Amino acids are made into proteins by being joined together in a chain of peptide bonds. Each different protein has a unique sequence of amino acid residues: this is its primary structure. Just as the letters of the alphabet can be combined to form an almost endless variety of words, amino acids can be linked in varying sequences to form a huge variety of proteins. Proteins are made from amino acids that have been activated by attachment to a transfer RNA molecule through an ester bond. This aminoacyl-tRNA precursor is produced in an ATP-dependent reaction carried out by an aminoacyl tRNA synthetase.^[79] This aminoacyl-tRNA is then a substrate for the ribosome, which joins the amino acid onto the elongating protein chain, using the sequence information in a messenger RNA.^[80]

Nucleotide synthesis and salvage

Nucleotides are made from amino acids, carbon dioxide and formic acid in pathways that require large amounts of metabolic energy.^[81] Consequently, most organisms have efficient systems to salvage preformed nucleotides.^[81][82] Purines are synthesized as nucleosides (bases attached to ribose).^[83] Both adenine and guanine are made from the precursor nucleoside inosine monophosphate, which is synthesized using atoms from the amino acids glycine, glutamine, and aspartic acid, as well as formate transferred from the coenzyme tetrahydrofolate. Pyrimidines, on the other hand, are synthesized from the base orotate, which is formed from glutamine and aspartate.^[84]

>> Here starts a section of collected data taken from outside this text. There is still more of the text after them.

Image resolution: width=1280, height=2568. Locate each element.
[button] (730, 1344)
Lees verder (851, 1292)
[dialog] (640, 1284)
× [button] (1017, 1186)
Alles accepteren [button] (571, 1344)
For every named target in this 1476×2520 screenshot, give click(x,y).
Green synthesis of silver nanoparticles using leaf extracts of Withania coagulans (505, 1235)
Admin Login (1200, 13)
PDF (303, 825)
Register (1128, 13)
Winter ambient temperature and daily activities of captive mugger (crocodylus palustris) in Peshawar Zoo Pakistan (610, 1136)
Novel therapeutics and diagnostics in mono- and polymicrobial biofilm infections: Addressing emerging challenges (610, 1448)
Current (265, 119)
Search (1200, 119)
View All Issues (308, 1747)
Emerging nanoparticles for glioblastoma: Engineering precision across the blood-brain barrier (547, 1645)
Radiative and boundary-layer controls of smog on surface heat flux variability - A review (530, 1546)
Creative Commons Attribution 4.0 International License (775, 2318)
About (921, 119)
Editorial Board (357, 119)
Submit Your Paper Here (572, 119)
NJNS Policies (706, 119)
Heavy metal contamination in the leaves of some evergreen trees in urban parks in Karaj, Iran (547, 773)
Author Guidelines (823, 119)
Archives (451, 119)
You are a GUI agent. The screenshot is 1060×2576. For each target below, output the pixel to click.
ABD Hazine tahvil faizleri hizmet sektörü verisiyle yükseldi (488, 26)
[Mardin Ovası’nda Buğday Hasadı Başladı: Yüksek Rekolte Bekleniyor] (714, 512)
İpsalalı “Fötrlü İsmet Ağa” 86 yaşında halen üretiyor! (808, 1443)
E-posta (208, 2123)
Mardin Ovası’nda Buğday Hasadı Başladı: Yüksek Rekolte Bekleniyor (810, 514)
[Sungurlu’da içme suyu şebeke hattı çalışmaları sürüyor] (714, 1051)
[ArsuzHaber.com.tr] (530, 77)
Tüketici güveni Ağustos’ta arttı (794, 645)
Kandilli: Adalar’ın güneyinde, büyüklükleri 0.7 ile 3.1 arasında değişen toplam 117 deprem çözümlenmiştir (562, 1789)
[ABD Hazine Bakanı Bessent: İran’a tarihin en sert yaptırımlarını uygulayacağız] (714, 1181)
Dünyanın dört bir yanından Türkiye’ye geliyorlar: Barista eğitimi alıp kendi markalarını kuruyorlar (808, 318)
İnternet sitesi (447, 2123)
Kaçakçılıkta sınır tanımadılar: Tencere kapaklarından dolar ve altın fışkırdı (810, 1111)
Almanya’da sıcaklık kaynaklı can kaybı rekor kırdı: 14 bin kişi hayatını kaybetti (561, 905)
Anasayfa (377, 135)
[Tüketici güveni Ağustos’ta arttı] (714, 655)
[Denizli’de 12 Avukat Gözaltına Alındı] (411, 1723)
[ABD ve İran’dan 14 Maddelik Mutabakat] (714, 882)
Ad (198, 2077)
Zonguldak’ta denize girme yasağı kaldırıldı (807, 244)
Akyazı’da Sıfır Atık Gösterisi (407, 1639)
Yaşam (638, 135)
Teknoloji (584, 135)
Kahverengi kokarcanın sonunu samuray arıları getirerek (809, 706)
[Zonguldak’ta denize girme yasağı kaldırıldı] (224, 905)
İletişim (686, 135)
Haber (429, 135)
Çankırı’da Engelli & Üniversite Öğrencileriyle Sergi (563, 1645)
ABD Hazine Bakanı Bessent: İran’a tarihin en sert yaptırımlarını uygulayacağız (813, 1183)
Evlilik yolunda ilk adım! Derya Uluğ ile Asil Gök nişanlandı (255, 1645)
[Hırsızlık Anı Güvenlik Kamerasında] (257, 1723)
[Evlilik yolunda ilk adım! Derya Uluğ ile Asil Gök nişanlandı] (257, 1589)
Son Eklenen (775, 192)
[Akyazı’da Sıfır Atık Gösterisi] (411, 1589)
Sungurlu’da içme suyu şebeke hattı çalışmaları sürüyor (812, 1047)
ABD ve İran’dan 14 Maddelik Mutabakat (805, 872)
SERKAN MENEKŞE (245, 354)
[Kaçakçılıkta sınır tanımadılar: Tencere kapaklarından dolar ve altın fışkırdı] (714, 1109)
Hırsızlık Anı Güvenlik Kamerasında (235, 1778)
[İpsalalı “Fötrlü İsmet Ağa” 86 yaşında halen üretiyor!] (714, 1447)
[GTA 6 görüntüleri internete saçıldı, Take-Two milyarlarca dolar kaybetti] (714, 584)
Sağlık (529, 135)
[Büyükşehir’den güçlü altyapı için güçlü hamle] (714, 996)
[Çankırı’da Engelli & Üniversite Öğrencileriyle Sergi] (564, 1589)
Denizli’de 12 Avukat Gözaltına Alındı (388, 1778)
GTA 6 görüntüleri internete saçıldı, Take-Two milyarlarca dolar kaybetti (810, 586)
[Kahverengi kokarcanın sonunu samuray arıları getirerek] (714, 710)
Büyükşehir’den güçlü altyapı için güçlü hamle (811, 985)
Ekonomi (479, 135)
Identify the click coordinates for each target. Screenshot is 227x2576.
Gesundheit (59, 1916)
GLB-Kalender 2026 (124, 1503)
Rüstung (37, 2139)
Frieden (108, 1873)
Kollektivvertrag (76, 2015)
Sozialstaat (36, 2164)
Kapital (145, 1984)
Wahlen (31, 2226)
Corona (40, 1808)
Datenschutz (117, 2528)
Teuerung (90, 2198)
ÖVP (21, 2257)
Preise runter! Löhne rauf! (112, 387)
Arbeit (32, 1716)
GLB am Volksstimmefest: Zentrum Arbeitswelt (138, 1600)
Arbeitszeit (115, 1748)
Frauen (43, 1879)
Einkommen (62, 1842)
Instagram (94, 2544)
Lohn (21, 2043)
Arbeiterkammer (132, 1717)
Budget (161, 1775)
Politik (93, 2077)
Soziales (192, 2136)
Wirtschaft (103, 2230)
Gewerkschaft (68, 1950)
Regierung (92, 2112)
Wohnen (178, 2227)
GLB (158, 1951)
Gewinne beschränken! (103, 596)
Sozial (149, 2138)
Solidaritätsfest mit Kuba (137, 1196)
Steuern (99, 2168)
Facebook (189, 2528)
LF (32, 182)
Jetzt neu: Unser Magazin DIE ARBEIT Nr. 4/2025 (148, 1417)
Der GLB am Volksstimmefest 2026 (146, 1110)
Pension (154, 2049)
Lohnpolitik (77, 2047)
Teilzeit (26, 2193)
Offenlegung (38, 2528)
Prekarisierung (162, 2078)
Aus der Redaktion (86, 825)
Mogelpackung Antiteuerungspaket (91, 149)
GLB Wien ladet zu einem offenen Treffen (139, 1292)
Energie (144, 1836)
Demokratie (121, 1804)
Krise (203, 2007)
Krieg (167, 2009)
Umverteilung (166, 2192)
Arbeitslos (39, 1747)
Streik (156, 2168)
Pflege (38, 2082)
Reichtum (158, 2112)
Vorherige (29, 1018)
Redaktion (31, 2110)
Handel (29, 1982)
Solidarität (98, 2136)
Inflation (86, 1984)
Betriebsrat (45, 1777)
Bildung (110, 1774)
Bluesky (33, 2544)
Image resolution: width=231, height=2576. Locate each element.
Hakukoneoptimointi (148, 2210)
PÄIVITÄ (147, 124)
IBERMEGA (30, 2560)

Xenobiotics and redox metabolism

All organisms are constantly exposed to compounds that they cannot use as foods and would be harmful if they accumulated in cells, as they have no metabolic function. These potentially damaging compounds are called xenobiotics.^[85] Xenobiotics such as synthetic drugs, natural poisons and antibiotics are detoxified by a set of xenobiotic-metabolizing enzymes. In humans, these include cytochrome P450 oxidases,^[86] UDP-glucuronosyltransferases,^[87] and glutathione S-transferases.^[88] This system of enzymes acts in three stages to firstly oxidize the xenobiotic (phase I) and then conjugate water-soluble groups onto the molecule (phase II). The modified water-soluble xenobiotic can then be pumped out of cells and in multicellular organisms may be further metabolized before being excreted (phase III). In ecology, these reactions are particularly important in microbial biodegradation of pollutants and the bioremediation of contaminated land and oil spills.^[89] Many of these microbial reactions are shared with multicellular organisms, but due to the incredible diversity of types of microbes these organisms are able to deal with a far wider range of xenobiotics than multicellular organisms, and can degrade even persistent organic pollutants such as organochloride compounds.^[90]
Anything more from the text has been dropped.